BEGIN
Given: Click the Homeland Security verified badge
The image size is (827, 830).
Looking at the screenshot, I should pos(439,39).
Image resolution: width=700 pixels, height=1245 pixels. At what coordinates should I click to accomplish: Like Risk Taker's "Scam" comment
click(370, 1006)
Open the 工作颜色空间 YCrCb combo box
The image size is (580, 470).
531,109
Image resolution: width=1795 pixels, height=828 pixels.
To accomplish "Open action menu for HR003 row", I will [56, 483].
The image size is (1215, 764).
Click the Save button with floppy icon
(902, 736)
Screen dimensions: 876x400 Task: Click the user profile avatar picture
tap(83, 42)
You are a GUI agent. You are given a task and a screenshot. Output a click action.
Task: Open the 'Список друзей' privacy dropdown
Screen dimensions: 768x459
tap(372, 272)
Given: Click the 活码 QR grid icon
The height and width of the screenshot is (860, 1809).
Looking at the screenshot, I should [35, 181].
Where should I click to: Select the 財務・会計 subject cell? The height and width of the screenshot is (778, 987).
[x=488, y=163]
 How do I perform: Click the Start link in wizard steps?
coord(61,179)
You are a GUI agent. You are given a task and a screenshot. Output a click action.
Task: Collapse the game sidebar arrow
END
Directions> Return the whole of the data, character for character.

Completed task>
Given: Click the Homeland Security verified badge
The image size is (827, 830).
Looking at the screenshot, I should pos(439,39).
Image resolution: width=700 pixels, height=1245 pixels. At what coordinates should I click to accomplish: Like Risk Taker's "Scam" comment
click(370, 1006)
Open the 工作颜色空间 YCrCb combo box
The image size is (580, 470).
531,109
Image resolution: width=1795 pixels, height=828 pixels.
To accomplish "Open action menu for HR003 row", I will [56, 483].
The image size is (1215, 764).
Click the Save button with floppy icon
(902, 736)
Screen dimensions: 876x400 Task: Click the user profile avatar picture
tap(83, 42)
You are a GUI agent. You are given a task and a screenshot. Output a click action.
Task: Open the 'Список друзей' privacy dropdown
Screen dimensions: 768x459
tap(372, 272)
Given: Click the 活码 QR grid icon
The height and width of the screenshot is (860, 1809).
Looking at the screenshot, I should [35, 181].
Where should I click to: Select the 財務・会計 subject cell? The height and width of the screenshot is (778, 987).
[x=488, y=163]
 How do I perform: Click the Start link in wizard steps?
coord(61,179)
You are a GUI agent. You are given a task and a screenshot. Output a click action.
Task: Collapse the game sidebar arrow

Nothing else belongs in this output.